Problem description: Repeat word for word the passage of the article on Christina K. Ahn's pediatrics career below, starting with "Ahn starts new" and going on through "for the child.".

Ahn starts new chapter with pediatrics career

At age 9, Christina K. Ahn was walking with her father and her young cousin when the toddler fell and was bleeding from a cut. She remembers wanting to help care for the child.

“My dad said to me, ‘If you want to help kids in the future, study hard and become a doctor,'” she says.

Phillip Tarr, M.D. (left), and Robert Rothbaum, M.D., work with Christina K. Ahn in the clinical simulation center. Ahn was mentored by Rothbaum and Tarr in pediatric gastroenterology while a medical student.

With the support of parents John and Sonia Ahn and older sister Charlene, that’s exactly what Ahn has done. She earns a combined master of arts and medical degree from the Graduate School of Arts & Science and School of Medicine May 15, and, in July, she will begin a pediatrics residency at St. Louis Children’s Hospital.

After earning a bachelor’s degree in chemistry from Stanford University, the Kinston, N.C., native worked as an intern at Roche Bioscience, researching new drugs to treat osteoporosis. She also spent a year researching spinal cord injuries at the San Francisco Veterans Affairs Medical Center.

Extracted material:
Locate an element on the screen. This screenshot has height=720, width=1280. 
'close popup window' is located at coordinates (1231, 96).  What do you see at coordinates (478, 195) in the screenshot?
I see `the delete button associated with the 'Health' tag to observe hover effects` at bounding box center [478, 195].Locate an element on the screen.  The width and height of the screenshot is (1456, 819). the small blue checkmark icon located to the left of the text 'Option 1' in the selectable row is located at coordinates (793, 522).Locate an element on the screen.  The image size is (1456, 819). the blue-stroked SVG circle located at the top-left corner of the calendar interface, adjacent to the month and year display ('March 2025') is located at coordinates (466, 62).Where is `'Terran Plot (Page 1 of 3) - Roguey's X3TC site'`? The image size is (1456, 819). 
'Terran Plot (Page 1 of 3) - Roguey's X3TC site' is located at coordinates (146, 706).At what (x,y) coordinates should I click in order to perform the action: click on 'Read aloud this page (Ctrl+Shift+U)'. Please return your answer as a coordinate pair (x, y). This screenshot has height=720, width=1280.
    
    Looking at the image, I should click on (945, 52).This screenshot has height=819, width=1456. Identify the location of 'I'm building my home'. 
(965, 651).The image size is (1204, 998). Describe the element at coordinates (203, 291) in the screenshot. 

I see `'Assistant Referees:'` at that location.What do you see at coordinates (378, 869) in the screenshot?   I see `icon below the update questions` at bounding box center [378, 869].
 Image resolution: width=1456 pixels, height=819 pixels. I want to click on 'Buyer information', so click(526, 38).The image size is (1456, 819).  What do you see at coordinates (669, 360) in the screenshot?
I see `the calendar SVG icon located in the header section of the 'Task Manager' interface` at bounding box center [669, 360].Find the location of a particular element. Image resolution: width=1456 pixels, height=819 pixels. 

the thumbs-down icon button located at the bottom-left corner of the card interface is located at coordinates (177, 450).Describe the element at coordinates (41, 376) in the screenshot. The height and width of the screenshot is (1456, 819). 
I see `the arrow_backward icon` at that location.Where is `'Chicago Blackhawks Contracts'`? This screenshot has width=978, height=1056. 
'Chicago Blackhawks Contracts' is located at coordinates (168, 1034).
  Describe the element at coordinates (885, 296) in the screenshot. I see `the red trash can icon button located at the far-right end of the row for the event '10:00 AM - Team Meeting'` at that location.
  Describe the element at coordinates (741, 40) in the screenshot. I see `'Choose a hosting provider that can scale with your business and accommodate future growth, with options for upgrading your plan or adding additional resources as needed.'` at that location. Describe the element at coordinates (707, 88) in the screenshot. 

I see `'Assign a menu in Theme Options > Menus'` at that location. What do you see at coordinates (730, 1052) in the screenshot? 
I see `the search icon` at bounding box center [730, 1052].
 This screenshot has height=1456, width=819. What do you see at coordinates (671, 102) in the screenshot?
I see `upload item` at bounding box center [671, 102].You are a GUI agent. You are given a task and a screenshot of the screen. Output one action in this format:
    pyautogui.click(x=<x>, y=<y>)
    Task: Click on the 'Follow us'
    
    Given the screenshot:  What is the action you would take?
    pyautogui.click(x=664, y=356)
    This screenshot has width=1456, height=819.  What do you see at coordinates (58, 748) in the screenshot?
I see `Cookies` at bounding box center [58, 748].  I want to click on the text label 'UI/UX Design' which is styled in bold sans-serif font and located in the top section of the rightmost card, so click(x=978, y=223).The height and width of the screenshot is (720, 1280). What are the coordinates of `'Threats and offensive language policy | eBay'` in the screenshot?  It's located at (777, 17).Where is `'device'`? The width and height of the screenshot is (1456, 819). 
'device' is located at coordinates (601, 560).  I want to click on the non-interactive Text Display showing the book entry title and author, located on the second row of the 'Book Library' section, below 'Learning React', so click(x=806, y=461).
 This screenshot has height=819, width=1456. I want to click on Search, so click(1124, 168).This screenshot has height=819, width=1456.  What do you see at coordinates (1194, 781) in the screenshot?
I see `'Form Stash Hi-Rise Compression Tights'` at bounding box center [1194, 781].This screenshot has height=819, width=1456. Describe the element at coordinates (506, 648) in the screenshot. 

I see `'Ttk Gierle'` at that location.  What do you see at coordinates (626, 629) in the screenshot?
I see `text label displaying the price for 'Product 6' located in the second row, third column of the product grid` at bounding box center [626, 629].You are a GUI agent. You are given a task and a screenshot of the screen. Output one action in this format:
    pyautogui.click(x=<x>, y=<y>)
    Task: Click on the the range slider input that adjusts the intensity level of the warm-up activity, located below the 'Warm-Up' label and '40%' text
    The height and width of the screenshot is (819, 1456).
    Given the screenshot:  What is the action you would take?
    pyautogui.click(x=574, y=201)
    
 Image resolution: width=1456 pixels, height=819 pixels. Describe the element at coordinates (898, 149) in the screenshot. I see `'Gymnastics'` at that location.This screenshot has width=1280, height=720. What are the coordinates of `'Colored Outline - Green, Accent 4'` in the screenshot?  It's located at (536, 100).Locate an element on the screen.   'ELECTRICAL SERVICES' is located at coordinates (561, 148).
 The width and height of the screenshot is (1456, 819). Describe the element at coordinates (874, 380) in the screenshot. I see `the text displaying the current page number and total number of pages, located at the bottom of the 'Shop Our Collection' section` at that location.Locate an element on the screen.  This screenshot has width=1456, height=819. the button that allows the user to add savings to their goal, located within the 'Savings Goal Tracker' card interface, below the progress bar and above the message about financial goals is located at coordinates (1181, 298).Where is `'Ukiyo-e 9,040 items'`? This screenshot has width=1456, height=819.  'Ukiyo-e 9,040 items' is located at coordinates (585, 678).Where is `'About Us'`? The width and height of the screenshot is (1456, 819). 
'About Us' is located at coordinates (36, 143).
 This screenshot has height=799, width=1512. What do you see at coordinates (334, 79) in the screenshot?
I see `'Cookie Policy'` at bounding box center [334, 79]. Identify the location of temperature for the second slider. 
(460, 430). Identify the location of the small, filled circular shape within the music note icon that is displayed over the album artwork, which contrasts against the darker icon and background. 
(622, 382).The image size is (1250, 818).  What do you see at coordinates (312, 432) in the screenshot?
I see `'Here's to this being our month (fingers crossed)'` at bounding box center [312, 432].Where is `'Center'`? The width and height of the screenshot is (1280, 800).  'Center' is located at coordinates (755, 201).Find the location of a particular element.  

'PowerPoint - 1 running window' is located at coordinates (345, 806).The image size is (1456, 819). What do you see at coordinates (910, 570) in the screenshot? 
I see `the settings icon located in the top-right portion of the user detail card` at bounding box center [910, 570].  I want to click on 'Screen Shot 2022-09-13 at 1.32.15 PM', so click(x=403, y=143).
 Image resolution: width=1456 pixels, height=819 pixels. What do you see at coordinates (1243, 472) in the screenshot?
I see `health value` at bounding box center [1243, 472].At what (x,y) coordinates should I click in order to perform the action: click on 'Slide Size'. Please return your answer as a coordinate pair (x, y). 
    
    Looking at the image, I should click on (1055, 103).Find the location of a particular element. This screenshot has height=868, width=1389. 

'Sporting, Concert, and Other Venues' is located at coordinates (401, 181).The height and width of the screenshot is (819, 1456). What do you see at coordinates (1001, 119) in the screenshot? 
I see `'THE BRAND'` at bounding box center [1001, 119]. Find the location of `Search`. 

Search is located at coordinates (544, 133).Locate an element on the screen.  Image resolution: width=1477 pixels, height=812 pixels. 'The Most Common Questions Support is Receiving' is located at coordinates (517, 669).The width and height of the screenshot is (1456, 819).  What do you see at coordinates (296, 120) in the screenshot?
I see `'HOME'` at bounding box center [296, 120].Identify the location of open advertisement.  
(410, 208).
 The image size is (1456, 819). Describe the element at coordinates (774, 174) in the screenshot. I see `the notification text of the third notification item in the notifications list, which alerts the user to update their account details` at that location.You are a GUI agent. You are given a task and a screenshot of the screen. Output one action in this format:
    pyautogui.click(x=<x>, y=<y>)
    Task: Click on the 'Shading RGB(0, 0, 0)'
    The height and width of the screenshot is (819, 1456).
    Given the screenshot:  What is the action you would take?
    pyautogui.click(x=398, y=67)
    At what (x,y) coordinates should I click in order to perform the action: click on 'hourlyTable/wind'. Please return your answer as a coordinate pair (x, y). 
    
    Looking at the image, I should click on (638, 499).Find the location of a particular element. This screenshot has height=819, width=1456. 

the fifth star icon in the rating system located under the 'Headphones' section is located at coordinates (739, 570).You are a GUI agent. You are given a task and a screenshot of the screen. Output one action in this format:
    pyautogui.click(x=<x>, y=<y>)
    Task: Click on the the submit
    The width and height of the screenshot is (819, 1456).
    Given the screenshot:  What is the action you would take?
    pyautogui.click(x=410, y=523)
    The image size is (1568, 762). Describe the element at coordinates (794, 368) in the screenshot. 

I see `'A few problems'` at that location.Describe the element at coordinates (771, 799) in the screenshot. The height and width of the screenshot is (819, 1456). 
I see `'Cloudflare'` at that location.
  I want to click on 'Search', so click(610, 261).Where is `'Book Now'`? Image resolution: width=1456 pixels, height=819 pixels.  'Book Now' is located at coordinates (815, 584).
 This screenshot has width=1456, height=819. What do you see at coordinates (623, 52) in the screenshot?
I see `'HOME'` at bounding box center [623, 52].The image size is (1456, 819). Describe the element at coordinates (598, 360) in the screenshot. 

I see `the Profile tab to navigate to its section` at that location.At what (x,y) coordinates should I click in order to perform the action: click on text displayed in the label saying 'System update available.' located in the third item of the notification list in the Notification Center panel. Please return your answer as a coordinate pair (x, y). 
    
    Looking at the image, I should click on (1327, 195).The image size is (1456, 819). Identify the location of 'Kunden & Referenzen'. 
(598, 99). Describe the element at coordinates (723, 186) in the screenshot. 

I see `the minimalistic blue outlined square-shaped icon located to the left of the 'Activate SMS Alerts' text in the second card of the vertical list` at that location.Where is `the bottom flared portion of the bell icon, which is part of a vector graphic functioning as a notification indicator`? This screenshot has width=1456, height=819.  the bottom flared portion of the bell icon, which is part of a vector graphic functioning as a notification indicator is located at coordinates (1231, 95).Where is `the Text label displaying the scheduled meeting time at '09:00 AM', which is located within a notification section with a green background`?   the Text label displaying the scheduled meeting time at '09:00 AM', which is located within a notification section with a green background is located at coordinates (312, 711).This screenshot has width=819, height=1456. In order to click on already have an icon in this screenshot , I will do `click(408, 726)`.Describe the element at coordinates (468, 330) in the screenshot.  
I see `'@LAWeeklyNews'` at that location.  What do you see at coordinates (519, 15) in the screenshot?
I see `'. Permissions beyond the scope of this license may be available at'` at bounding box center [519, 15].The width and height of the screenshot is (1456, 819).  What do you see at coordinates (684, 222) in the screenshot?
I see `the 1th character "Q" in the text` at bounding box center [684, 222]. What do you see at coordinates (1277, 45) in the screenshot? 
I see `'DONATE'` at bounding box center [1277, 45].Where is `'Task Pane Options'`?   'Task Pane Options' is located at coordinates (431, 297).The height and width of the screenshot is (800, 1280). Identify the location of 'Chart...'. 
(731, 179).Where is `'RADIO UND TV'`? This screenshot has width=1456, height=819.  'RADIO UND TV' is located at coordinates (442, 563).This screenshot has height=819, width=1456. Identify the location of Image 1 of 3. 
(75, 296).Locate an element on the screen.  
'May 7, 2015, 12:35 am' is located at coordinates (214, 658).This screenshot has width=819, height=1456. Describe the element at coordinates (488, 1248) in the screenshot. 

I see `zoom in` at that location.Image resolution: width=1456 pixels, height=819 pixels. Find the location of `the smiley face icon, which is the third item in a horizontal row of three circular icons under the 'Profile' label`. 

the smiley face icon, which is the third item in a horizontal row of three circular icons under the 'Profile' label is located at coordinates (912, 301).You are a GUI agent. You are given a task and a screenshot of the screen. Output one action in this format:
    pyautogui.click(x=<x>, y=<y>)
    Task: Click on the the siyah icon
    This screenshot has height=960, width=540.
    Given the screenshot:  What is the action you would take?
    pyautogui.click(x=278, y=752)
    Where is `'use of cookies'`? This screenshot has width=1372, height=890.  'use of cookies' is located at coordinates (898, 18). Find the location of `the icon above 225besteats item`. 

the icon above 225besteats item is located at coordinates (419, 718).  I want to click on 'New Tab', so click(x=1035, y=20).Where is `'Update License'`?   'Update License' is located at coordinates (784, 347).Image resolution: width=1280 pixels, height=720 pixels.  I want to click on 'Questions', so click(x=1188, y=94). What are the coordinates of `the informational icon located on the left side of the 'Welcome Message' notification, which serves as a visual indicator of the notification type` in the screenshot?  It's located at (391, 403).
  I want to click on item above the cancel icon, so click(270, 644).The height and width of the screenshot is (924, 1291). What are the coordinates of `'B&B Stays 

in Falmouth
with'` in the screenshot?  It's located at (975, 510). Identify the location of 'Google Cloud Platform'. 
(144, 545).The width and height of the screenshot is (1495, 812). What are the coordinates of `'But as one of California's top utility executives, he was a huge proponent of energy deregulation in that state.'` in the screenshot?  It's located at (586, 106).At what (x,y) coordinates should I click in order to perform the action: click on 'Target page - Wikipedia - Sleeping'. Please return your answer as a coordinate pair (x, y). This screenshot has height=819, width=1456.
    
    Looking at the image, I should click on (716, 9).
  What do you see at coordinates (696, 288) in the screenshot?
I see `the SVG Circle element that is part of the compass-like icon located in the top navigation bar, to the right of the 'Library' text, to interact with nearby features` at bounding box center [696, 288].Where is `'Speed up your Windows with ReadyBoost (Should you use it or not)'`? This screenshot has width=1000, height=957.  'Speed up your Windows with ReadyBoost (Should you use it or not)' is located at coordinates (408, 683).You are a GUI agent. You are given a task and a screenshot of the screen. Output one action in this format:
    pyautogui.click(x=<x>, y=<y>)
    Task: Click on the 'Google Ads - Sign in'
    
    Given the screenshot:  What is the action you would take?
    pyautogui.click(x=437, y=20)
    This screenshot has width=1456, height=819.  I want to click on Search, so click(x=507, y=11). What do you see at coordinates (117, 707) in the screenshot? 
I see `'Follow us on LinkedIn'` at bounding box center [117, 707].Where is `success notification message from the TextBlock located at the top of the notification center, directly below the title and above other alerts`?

Response area:
Ahn starts new chapter with pediatrics career

At age 9, Christina K. Ahn was walking with her father and her young cousin when the toddler fell and was bleeding from a cut. She remembers wanting to help care for the child.